В третий раз ополаскивая мисочку Блошкин-Дома, она осознала, что больше неспособна на мимолетные увлечения. Не потому, что они осуждаются моралью, а просто потому, что разочарование, которое она испытывала сейчас, смешанное с отвращением и приправленное острым замешательством, было явно не тем чувством, которое хотелось бы испытать еще раз. Она уже не та, что прежде. И пытаться вести себя, как прежде, просто бессмысленно.

И если уж быть до конца честной перед собой, она действительно сбилась с правильного пути. Она все ждала прихода творческого вдохновения и страдала от того, что оно не появляется. Она никак не могла окончательно решить, что же лучше — остаться в Оксфорде или вернуться в Лондон. У нее не было веских причин возвращаться, учитывая, что большую часть старых друзей и связей она уже растеряла. Но иногда она чувствовала себя старым колонистом, которому запретили возвращаться на родину. А теперь к этой дилемме прибавилась еще ночь с мужчиной, которого она обречена видеть по крайней мере раз в неделю в вечерней школе — единственном месте, где она сейчас могла как-то реализоваться.

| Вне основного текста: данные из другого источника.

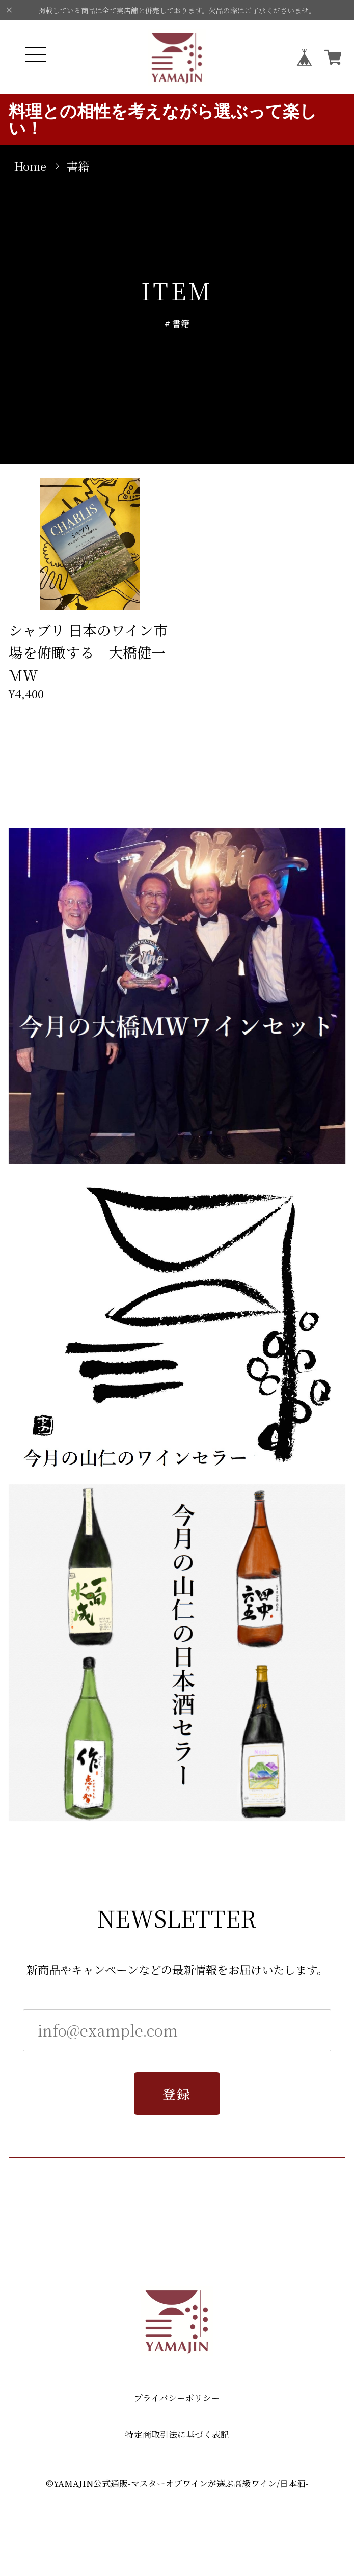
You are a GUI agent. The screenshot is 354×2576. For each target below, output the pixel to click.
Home (30, 166)
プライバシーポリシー (177, 2398)
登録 (177, 2096)
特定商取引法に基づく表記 (177, 2434)
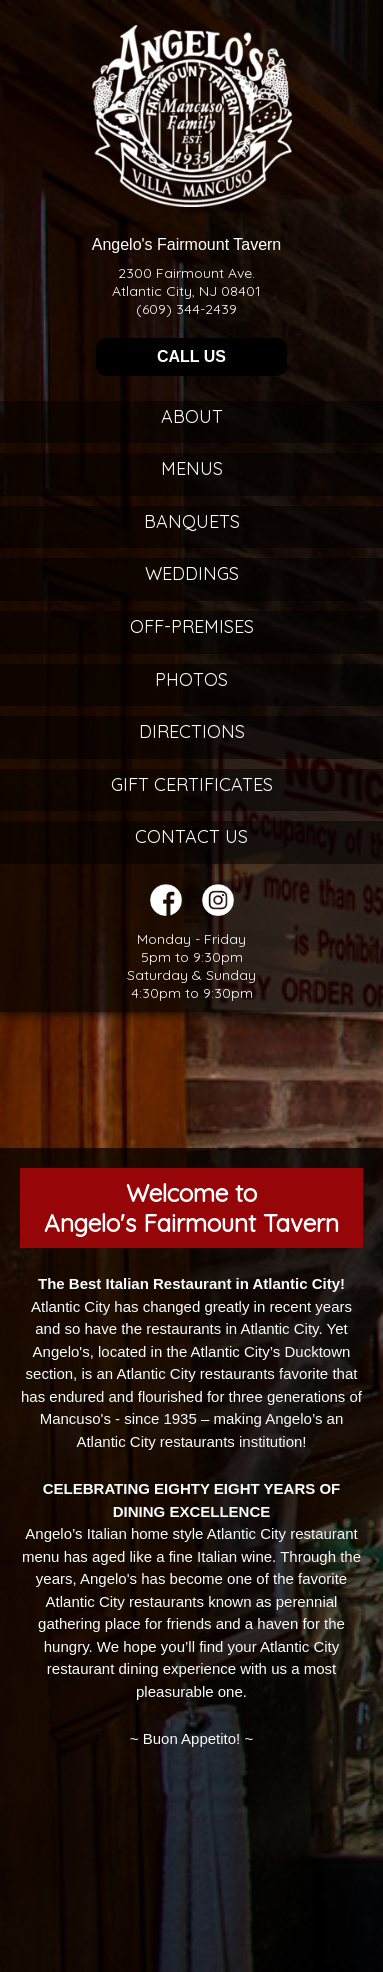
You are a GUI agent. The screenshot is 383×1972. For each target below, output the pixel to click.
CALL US (191, 356)
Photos (191, 679)
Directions (192, 731)
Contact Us (191, 836)
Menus (192, 468)
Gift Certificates (192, 784)
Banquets (192, 521)
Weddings (192, 573)
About (192, 416)
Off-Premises (192, 626)
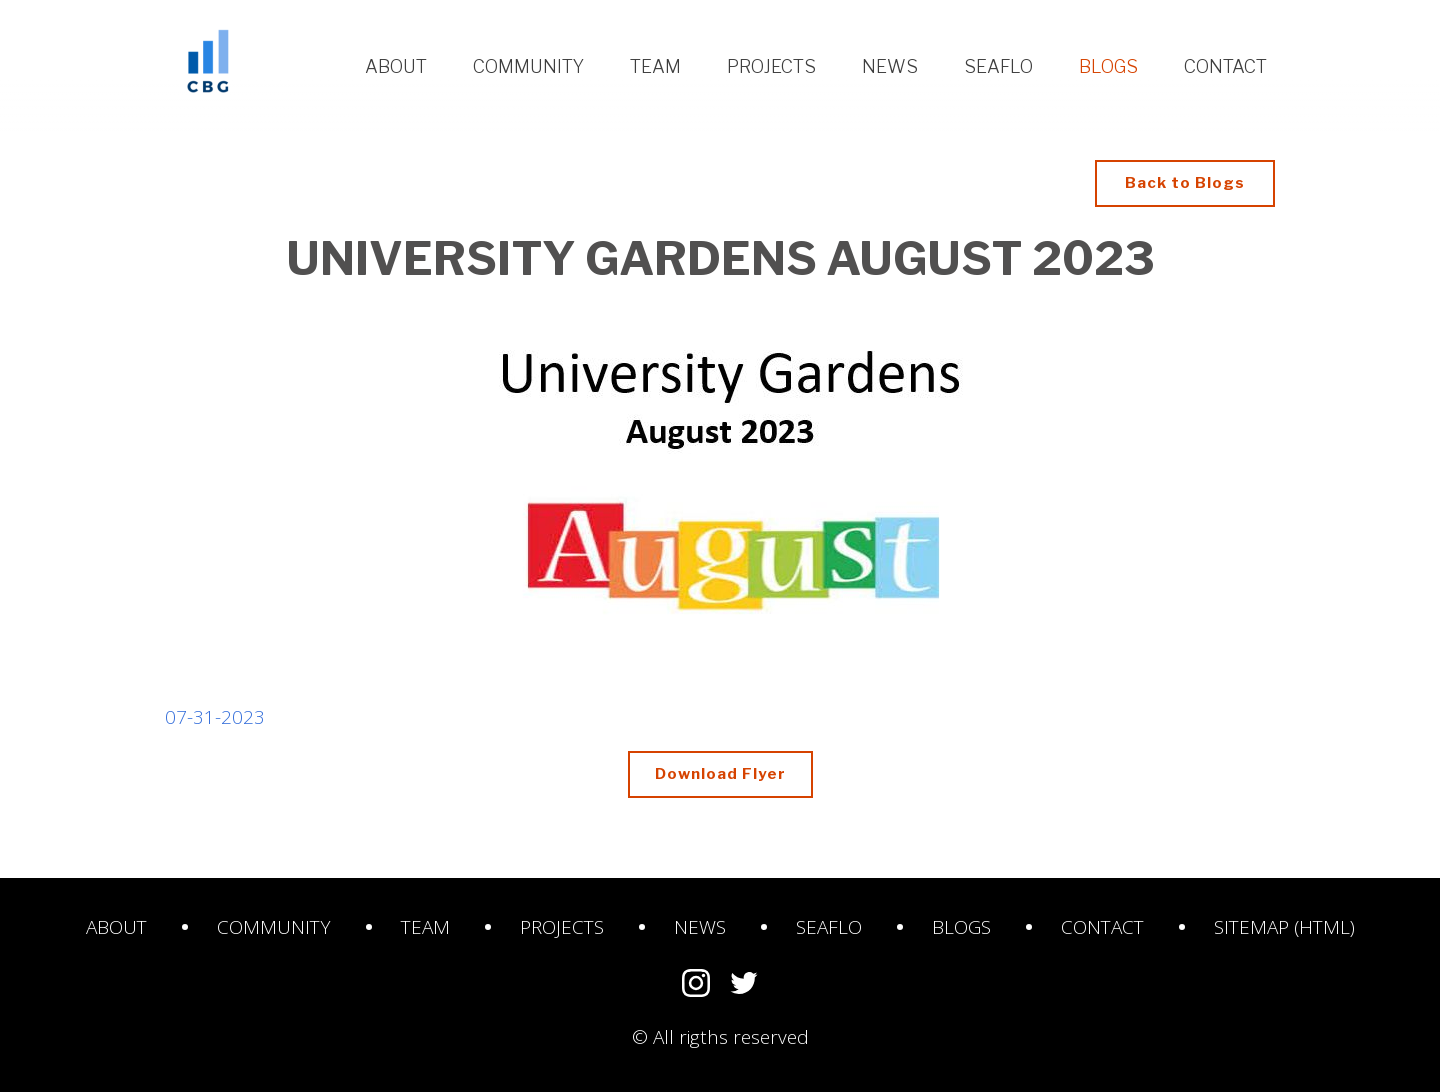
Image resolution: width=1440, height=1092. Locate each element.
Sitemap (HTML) (1284, 927)
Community (528, 66)
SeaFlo (829, 927)
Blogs (1108, 66)
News (890, 66)
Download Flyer (734, 772)
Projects (771, 66)
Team (655, 66)
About (396, 66)
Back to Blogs (1185, 183)
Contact (1225, 66)
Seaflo (998, 66)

Потом она припомнила, что большую часть времени на вечеринке провела, защищая Роба перед Лео, хотя почти ничего не знала о нем. И, хотя она, конечно, делала это не ради благодарности, все же было бы приятно, если бы Роб хоть как-то выразил ей свою признательность. Но, к сожалению, он вылетел из ее квартиры, как пробка из бутылки. Она все больше злилась на себя. И тут, с остервенением полируя дверцу шкафа, заметила, что телефонная трубка сброшена с рычага.

— Блошкин-Дом!

Кот был в саду, где, дрожа от возбуждения, прыгал вокруг вишни, на которую слеталась стайка скворцов. Увлеченный птицами, он решил проигнорировать ее. Джулия подняла трубку с пола, положила на место и некоторое время задумчиво глядела на телефон. Только бы не матушка. Сегодня она категорически не в состоянии с ней говорить.

Она начала выяснять, кто звонил. Слушая информацию, она все больше хмурилась. Кто мог звонить ей в 2 часа 57 минут ночи? Номер был Мэгги.

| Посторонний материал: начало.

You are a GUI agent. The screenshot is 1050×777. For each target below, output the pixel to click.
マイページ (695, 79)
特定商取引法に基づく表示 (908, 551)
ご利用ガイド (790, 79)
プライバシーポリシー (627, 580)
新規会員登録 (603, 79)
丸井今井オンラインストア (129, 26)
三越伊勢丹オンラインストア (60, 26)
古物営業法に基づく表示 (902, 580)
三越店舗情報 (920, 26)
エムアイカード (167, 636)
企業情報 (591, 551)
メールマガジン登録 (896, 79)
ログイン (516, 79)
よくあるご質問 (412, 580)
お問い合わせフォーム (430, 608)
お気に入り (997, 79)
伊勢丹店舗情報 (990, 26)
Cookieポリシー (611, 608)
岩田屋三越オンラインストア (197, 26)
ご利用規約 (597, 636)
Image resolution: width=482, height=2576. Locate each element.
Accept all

Джулия продолжала держать в руке замолчавшую трубку. Какого черта понадобилось от нее Мэгги в такое время? И еще интереснее, что происходило в комнате в тот момент, когда Блошкин-Дом снял трубку и оставил ее лежать микрофоном вверх на ковре рядом с кроватью?

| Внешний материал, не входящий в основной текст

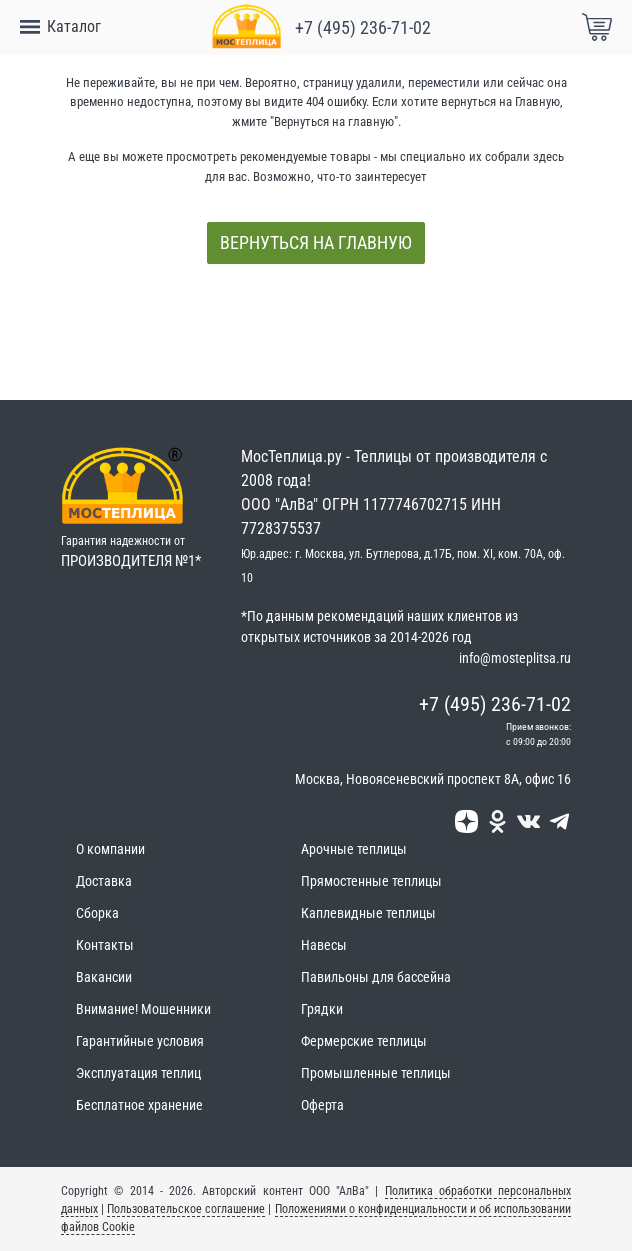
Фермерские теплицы (364, 1041)
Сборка (97, 913)
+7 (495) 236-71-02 (363, 27)
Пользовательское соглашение (186, 1209)
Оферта (322, 1105)
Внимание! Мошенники (143, 1009)
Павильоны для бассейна (376, 977)
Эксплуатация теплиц (138, 1073)
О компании (110, 849)
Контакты (105, 945)
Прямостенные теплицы (371, 881)
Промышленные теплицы (376, 1073)
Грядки (322, 1009)
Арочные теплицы (354, 849)
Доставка (104, 881)
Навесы (324, 945)
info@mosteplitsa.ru (515, 658)
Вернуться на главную (316, 242)
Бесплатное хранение (139, 1105)
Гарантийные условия (140, 1041)
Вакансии (104, 977)
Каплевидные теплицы (368, 913)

Она набрала номер Мэгги и ждала с нарастающим напряжением.

— Мэгги! Ты звонила мне прошлой ночью?

— Привет. Ну как, хорошо провела время? — Бодрый тон, которым был задан вопрос, подразумевал, что она не сомневается в ответе. Джулия со стоном вздохнула. Она смутно помнила, как покидала дом Мэгги, повиснув на руке у Роба. Глупо было надеяться, что всех, кто это наблюдал, сегодня охватил приступ амнезии.

— Говоря откровенно, я мало что помню.

— Ну по крайней мере, Роб проводил тебя. Это было очень великодушно с его стороны. Может быть, у ваших отношений будет продолжение?

— Значит, ты видела, как мы уходили.

— Я вызвала вам такси. Хотя подозреваю, что вы были слишком увлечены друг другом, чтобы это заметить. Я просто обалдела, когда этот чертов его братец вернулся. Лучше бы ты облила его кислотой.

— Его братец? Ты имеешь в виду Лео? Когда он вернулся? То есть куда?

Мэгги немного помолчала.

— Дорогая моя, он пришел сюда сразу, как вы ушли. Роб дал ему не те ключи, и, как он сказал, ему надоело торчать у дома в машине, дожидаясь его. Поэтому он вернулся за ним, но к тому времени вас уже не было.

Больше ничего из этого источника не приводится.